[spam] Statistics again

Hi, Richard -- (copies to Goldstein and CSGnet)

I feel a great reluctance to use the kinds of tests that psychologists have devised over the years, tests that David Goldstein feels might be useful in evaluating outcomes of therapy. I don't want to be dogmatic about this, so I'm looking (still) for some consensual way to evaluate this approach.

Here is a way of putting the problem I see:

Given: two tests, one measuring performance in some task and the other purporting to show whether a person has certain characteristics or traits. The question is, what are the chances that the first test will correctly indicate whether the person has a given characteristic as shown by the second test?

This implies that there are characteristics (like weight) that a person has or doesn't have regardless of our ability to measure them with the second test. The second test, we can say, produces results that are disturbed by unknown factors which cause the measurements to vary with some standard deviation. We can stipulate that without the disturbances, the test would measure accurately.

We can also stipulate that the first test is similar: if it were not for unknown randomly varying factors, the first test would always yield the same (correct) measure of performance. I know this assumption is unwarranted, but let's make it anyway since it seems to be a popular one.

Under these assumptions, the question now concerns the translation of a correlation between the first test and the second (given knowledge of the standard deviations) into a probability that the person actually has the characteristic in question. I suppose this can be cast in terms of the proportions of false positives or false negatives. I introduce the correlation topic because that is the figure that is usually obtainable from articles in the literature.

I know that you've already analyzed the case for screening people for traits or predicted performance on the basis of tests. I'm sure that paper is on my computer or in an archive somewhere -- I haven't found it yet. But maybe I'm asking a slightly different question now.

The context of my question is evaluation of therapy outcomes. This gives the question two meanings.

1. If one gives a patient a test before therapy and it indicates that the person has a condition like depression, what are the chances that the person actually has that disorder, under the assumptions above (i.e., there is actually a condition called depression that the person has or doesn't have, and so on).

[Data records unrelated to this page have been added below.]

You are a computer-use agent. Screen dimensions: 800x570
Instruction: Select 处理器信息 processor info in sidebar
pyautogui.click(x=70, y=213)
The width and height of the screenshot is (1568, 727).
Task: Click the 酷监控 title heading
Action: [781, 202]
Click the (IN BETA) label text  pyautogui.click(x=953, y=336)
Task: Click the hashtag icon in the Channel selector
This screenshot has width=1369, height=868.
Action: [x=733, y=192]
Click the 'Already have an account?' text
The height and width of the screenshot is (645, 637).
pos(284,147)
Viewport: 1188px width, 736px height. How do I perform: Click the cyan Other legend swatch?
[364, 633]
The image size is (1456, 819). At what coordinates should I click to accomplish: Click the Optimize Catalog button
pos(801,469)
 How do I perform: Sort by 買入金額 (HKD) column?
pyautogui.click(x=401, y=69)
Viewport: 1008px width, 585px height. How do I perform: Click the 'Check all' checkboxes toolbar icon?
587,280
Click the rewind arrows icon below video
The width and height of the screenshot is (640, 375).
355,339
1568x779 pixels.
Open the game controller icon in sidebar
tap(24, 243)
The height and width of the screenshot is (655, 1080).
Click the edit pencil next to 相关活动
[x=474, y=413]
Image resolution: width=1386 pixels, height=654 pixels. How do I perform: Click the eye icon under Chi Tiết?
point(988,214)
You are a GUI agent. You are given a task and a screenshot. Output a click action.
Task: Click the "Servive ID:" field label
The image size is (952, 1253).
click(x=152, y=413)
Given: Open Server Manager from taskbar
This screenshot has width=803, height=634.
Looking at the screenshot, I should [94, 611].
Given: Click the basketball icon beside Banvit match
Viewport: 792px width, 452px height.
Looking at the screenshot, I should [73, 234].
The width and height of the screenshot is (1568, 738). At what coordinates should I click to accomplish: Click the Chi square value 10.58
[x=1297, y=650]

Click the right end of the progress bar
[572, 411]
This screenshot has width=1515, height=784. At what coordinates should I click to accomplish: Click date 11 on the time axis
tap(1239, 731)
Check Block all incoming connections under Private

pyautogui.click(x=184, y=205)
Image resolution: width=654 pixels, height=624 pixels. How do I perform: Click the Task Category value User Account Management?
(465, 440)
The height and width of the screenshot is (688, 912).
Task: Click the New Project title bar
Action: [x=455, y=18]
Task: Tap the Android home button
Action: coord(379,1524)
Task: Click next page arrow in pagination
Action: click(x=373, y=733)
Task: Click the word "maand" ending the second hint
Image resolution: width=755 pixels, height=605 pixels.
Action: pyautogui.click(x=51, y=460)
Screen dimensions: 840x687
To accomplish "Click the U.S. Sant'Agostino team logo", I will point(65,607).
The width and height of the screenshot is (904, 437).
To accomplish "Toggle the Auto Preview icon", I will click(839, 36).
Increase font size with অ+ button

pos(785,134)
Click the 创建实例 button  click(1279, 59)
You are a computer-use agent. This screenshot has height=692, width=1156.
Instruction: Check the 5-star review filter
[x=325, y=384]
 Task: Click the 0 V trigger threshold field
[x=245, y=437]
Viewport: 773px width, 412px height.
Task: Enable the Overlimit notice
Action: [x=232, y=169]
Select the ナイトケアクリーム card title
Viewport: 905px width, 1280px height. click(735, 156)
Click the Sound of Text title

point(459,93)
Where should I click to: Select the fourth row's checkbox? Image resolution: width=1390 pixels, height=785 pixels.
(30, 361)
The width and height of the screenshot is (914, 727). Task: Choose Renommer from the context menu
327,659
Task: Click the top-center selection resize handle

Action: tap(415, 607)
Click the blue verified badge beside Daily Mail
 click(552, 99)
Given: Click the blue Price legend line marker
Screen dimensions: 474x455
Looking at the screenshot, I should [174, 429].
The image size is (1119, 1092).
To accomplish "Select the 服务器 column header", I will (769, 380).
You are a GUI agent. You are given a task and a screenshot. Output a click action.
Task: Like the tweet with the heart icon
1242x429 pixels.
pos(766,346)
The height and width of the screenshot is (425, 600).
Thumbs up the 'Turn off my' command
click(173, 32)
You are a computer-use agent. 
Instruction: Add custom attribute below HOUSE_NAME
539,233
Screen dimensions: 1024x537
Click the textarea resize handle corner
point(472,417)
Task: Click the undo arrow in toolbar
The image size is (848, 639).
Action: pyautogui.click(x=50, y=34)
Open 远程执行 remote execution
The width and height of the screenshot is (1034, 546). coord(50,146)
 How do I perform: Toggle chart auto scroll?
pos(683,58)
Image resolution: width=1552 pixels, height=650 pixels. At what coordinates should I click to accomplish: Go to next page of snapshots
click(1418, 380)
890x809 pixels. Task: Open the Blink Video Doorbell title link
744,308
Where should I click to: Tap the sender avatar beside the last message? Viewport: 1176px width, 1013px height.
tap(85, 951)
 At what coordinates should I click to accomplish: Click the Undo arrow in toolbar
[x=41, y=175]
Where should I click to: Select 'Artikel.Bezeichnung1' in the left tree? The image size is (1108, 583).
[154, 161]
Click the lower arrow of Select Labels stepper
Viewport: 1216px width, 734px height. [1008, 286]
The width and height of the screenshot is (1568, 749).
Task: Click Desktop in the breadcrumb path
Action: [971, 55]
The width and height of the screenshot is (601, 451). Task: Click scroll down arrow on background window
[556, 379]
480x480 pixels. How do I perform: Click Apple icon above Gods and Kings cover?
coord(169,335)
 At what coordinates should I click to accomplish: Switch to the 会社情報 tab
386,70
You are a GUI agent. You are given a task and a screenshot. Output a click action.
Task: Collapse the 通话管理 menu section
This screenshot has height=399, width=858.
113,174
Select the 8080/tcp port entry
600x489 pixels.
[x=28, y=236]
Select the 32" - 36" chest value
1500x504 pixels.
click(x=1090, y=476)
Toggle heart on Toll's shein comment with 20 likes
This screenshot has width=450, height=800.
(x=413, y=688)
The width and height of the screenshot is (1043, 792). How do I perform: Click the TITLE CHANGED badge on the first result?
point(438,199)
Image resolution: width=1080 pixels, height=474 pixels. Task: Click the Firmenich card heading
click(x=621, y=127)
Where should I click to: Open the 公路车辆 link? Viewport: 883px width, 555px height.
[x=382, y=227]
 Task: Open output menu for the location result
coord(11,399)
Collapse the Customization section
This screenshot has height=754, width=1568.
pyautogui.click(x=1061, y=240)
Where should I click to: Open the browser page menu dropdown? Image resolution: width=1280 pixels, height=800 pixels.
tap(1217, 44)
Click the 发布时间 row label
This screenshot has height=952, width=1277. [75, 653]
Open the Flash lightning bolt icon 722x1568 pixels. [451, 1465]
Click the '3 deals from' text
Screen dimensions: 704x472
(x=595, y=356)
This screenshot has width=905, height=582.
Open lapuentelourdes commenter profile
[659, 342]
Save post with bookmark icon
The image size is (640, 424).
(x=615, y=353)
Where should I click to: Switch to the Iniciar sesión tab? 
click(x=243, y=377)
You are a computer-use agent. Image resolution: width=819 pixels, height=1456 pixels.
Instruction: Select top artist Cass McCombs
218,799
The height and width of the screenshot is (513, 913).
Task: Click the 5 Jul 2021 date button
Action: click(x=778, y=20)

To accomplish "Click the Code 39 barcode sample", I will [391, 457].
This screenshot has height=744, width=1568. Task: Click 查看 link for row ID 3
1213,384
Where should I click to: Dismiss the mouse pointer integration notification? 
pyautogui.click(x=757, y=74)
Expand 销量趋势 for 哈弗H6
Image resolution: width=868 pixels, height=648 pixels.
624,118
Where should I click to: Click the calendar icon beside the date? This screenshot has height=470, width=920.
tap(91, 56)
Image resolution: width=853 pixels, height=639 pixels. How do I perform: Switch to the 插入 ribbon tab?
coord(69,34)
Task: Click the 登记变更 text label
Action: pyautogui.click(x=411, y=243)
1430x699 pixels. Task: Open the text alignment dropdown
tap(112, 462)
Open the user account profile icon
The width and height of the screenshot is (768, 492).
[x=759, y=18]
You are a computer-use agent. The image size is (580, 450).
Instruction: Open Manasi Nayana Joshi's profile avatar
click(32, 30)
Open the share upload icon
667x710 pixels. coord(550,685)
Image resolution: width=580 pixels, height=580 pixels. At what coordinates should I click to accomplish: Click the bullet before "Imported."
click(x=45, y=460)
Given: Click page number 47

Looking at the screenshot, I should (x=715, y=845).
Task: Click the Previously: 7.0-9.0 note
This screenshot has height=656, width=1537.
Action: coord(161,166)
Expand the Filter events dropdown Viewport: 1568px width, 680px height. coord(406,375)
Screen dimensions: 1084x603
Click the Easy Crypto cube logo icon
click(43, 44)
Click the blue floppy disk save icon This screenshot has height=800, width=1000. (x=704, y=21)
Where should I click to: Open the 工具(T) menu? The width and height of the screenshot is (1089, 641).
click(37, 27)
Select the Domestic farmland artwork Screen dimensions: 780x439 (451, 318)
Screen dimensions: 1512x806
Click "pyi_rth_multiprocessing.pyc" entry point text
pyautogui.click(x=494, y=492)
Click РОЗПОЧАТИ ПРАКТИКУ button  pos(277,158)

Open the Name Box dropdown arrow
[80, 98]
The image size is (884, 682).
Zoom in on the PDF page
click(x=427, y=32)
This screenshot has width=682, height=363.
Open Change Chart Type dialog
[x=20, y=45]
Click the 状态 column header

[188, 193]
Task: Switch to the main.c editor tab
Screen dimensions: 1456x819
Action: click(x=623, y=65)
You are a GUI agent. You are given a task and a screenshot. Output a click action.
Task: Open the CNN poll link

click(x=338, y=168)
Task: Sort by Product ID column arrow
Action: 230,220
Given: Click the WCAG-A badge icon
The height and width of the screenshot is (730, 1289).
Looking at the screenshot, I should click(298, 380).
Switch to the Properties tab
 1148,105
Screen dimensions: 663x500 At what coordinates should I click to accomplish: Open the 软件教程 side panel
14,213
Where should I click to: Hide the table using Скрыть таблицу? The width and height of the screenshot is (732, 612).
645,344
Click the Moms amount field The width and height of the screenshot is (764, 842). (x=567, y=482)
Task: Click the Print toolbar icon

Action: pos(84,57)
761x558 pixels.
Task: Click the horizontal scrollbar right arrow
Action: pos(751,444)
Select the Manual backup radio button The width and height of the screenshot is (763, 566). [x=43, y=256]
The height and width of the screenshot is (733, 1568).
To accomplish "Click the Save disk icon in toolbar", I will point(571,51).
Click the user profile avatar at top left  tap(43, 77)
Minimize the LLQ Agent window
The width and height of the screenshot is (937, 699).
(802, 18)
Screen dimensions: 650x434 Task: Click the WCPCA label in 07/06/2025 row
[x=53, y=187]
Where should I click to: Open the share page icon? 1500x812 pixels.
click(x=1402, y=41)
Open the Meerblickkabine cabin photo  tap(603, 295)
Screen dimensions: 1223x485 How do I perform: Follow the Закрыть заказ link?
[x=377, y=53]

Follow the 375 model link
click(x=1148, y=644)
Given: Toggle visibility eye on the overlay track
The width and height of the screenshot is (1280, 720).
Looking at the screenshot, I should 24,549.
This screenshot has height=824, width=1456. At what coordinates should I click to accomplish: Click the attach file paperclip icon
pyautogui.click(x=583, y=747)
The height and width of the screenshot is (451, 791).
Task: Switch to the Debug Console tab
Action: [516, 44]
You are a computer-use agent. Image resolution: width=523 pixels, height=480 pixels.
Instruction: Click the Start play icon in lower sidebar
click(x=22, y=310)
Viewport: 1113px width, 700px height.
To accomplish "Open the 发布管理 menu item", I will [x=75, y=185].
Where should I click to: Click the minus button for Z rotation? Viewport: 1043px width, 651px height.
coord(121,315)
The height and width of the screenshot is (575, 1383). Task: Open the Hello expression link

2. If a before-and-after test is given, what are the chances that the condition actually changed in the direction implied by the two tests? I suppose that has to be put in the form of the probability that there is a finding of change when in reality there was a change in the opposite direction, or no change.

If the standard deviations were close to zero, these questions would answer themselves: the correct result would be the one we measure. But with correlations less than 1.0, the chances of a favorable result become less. My suspicion is that in the range of correlations usually found in the psychological literature, the favorable answer has less than a 50% probability. For example, suppose the probability is 70 percent that a person who shows as depressed on a performance test is actually depressed. And suppose the probability that a test which measures depression by other means has a 70 percent probability of being correct. In that case, the chance that person who is described as depressive by the first test will measure as depressive on tghe second is 50% -- a coin toss would do as well as this combination of tests. And, of course, if antidepressants are prescribed, half of the time the main effects on the patient will be the side-effects.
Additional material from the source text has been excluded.